Тот же сигнал повторился, но с выговорной пушкою, — корабль, как будто не обращая на то внимания, катился прямо на роковую банку. Напрасно адмирал поднимал остерегательные сигналы за сигналами, он не убавлял парусов, не переменял направления; все с замиранием сердца смотрели, как он несся к верной гибели.
— Он не понимает наших сигналов, — вскричал вахтенный лейтенант, — он, верно, идет не из Англии для освежения наших кораблей, а с океана; только неужто незнакома ему эта гряда? Она означена на всех картах!
— Он погибнет, — произнес Белозор, — если сию же минуту не ляжет в бейдевинд!

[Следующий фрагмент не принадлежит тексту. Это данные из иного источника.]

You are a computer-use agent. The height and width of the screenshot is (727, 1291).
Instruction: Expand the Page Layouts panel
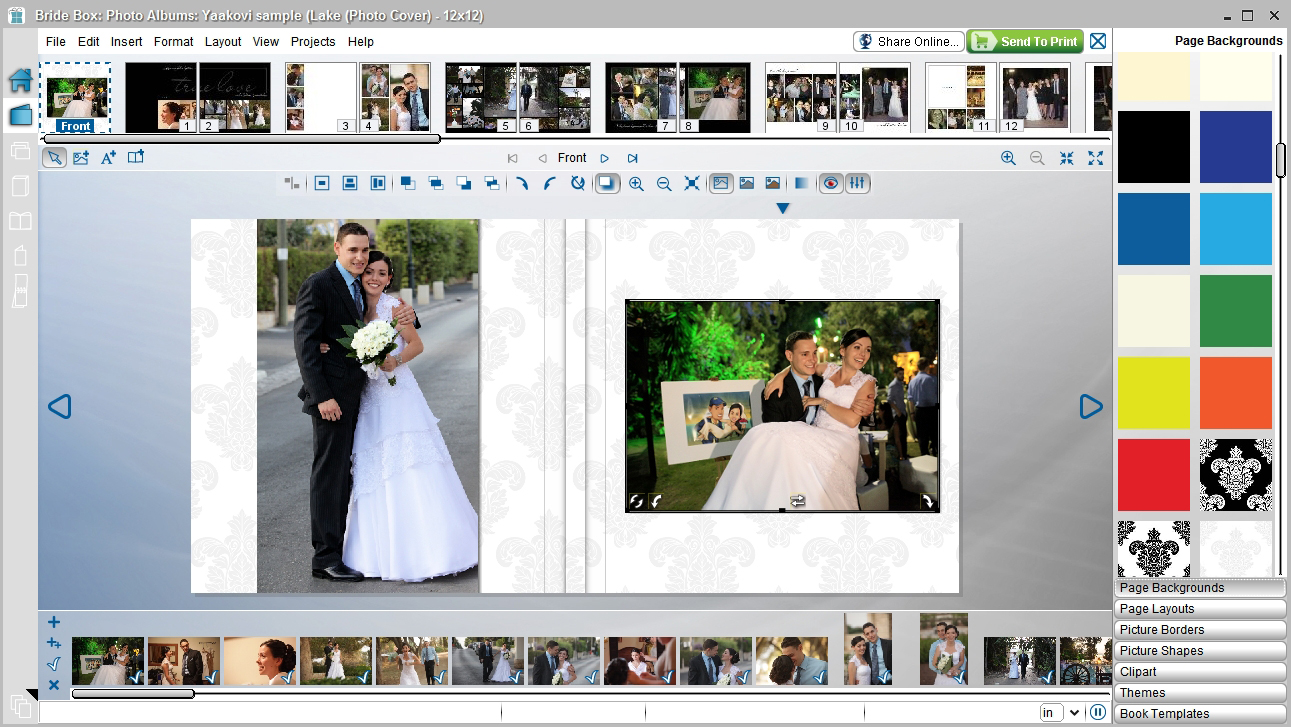tap(1200, 609)
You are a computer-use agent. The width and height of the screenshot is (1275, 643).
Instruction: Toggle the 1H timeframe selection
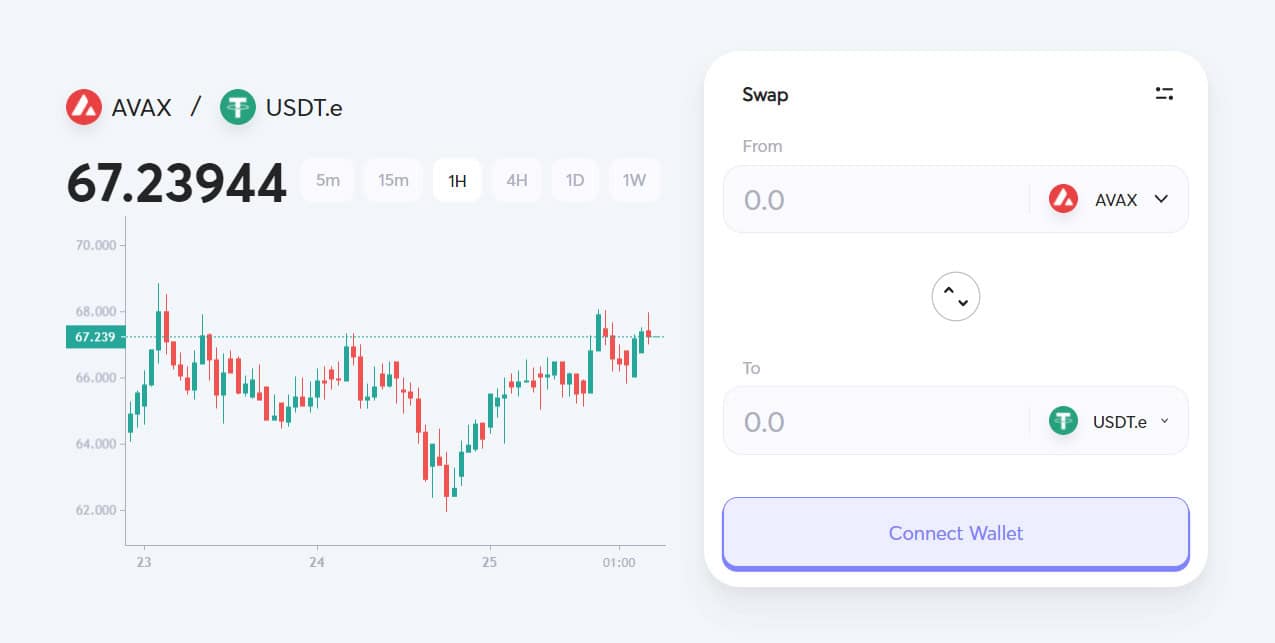(457, 180)
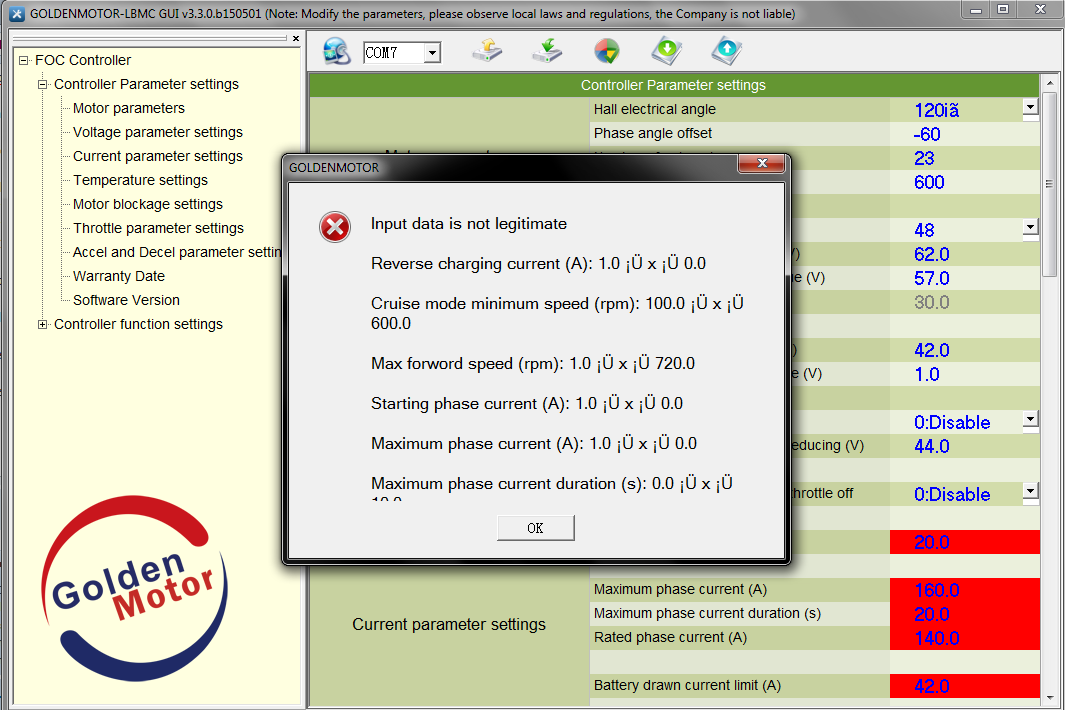Screen dimensions: 1065x710
Task: Click the drive icon with yellow up arrow
Action: coord(486,50)
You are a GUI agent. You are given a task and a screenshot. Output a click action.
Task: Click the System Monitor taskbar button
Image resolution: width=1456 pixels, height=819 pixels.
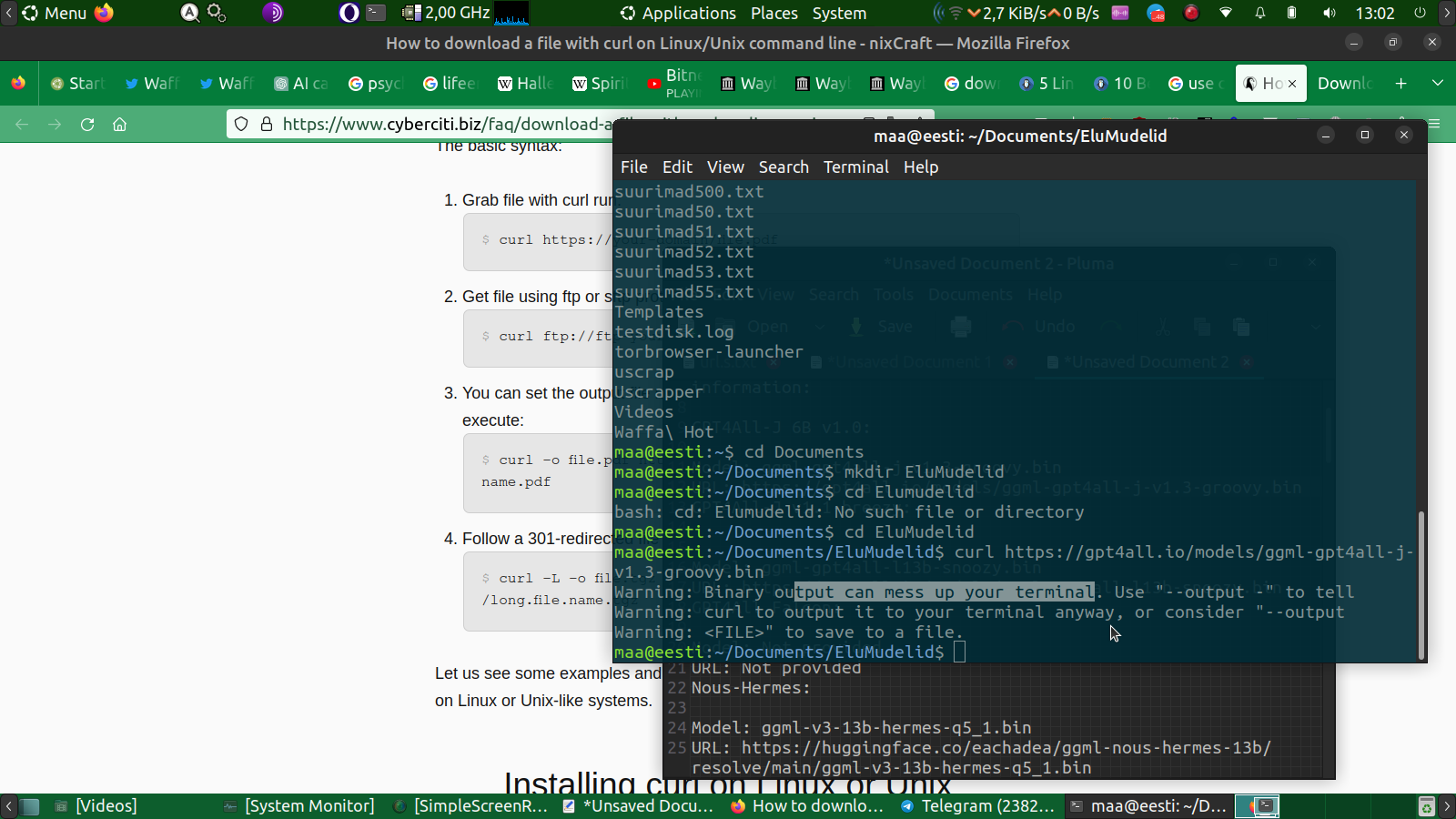[299, 806]
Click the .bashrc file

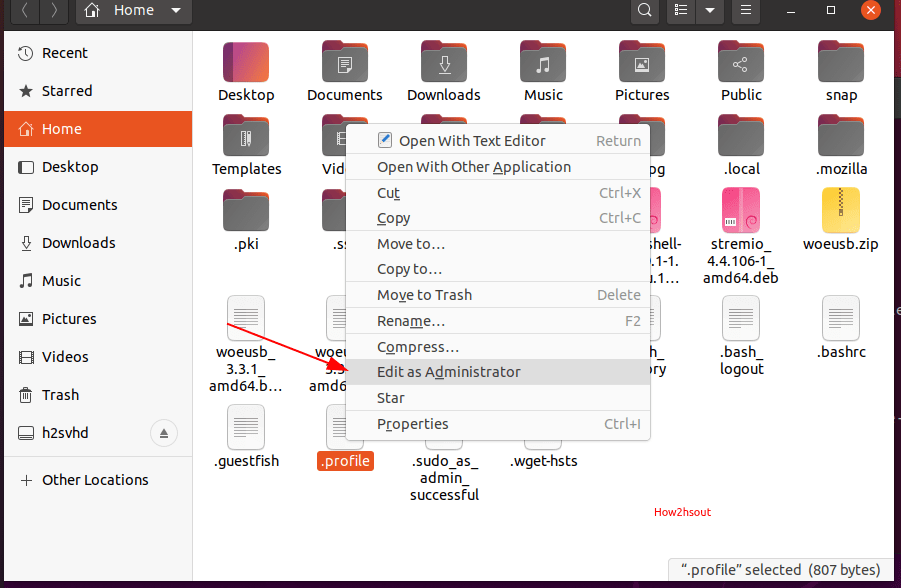pyautogui.click(x=840, y=318)
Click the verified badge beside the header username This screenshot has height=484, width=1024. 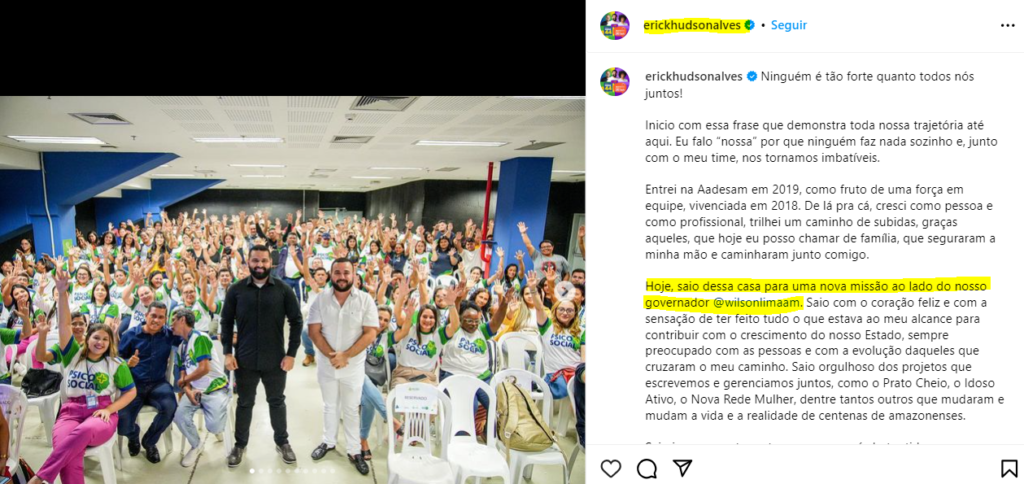(750, 25)
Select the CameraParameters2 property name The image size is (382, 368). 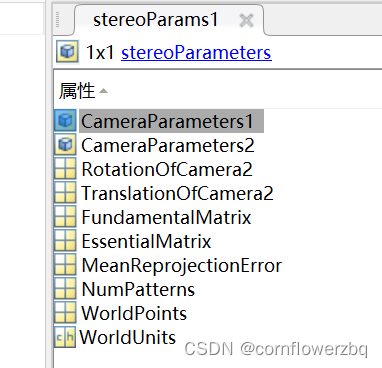tap(168, 145)
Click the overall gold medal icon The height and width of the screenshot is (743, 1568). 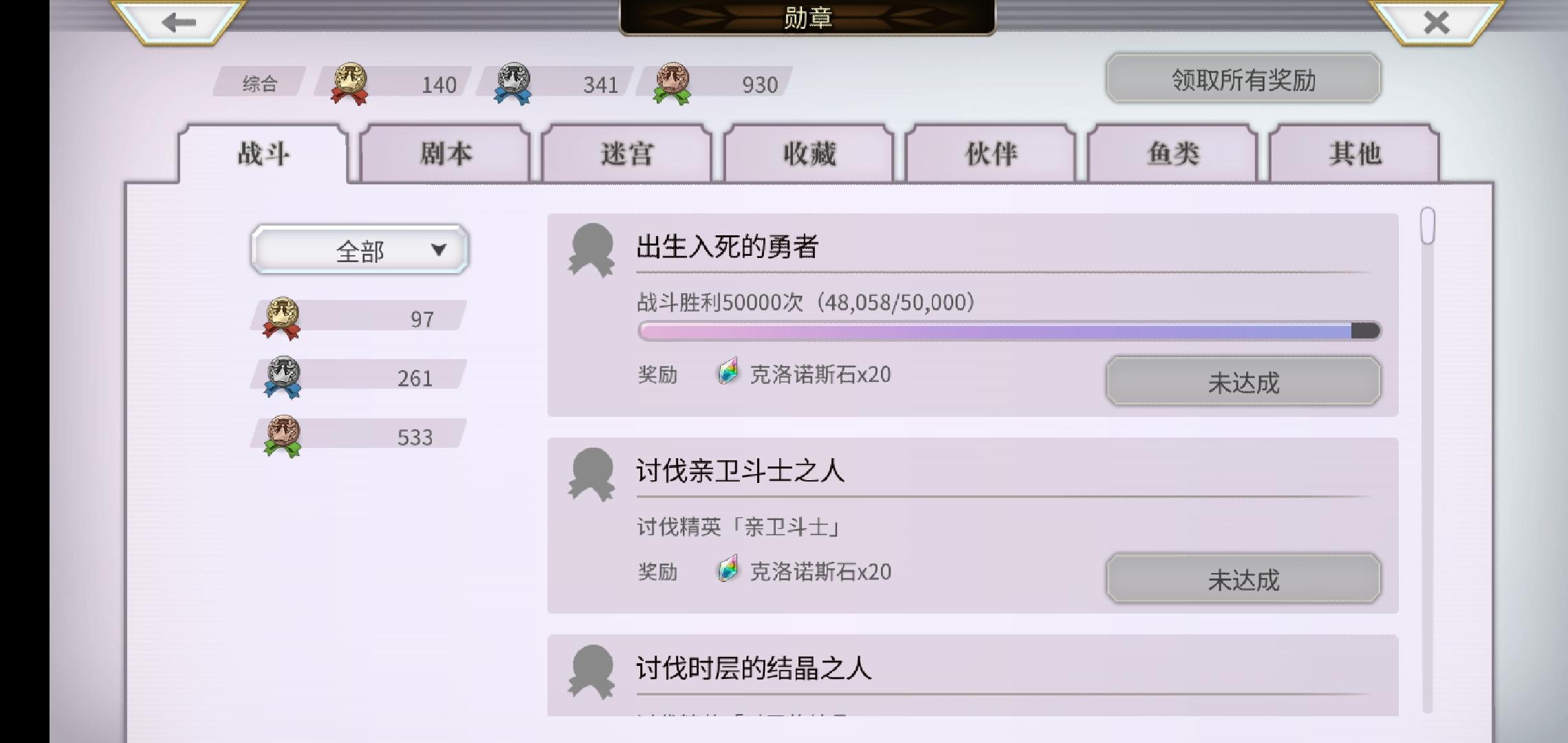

Мгновение было роковое. Вахтенный лейтенант, вскочив на сетку и наклонившись всем телом вперед, так увлекся видом чужой опасности, что изо всей силы кричал им по-английски:
— Don't skid away, my boys! Hand a port and close up to the wind! He держи прямо — лево на борт, и круче к ветру! Лево на борт! — повторял он, махая шляпой, как будто бы голос его мог пронзить расстояние и рев бури.
Наконец на корабле, казалось, заметили всплески бурунов, которые, как печь, дымились прямо пред их водорезом, и люди закипели на нем, как муравьи, реи обратились вдоль корабля, передние паруса заполоскались с отданными шкотами, и бизань, самый задний парус, распахнулась, чтобы ветром, в нее ударяющим, быстрой поворотило судно боком, но не успела бизань наполниться, как порыв бури вырвал ее вон; лопнувший парус грянул, как выстрел, и лоскутья разлетелись по воздуху.
— У него отбит руль! — произнес вахтенный лейтенант, отвращая глаза. — Ему нет спасения!
Мертвая тишина воцарилась между зрителями. С ожиданием, расторгающим душу, устремили все глаза на жертву, которую влекла неумолимая судьба к бездне. Страшно видеть смерть и одного человека, но быть свидетелем погибели многих сот товарищей и не иметь возможности помочь им — неизъяснимо ужасно!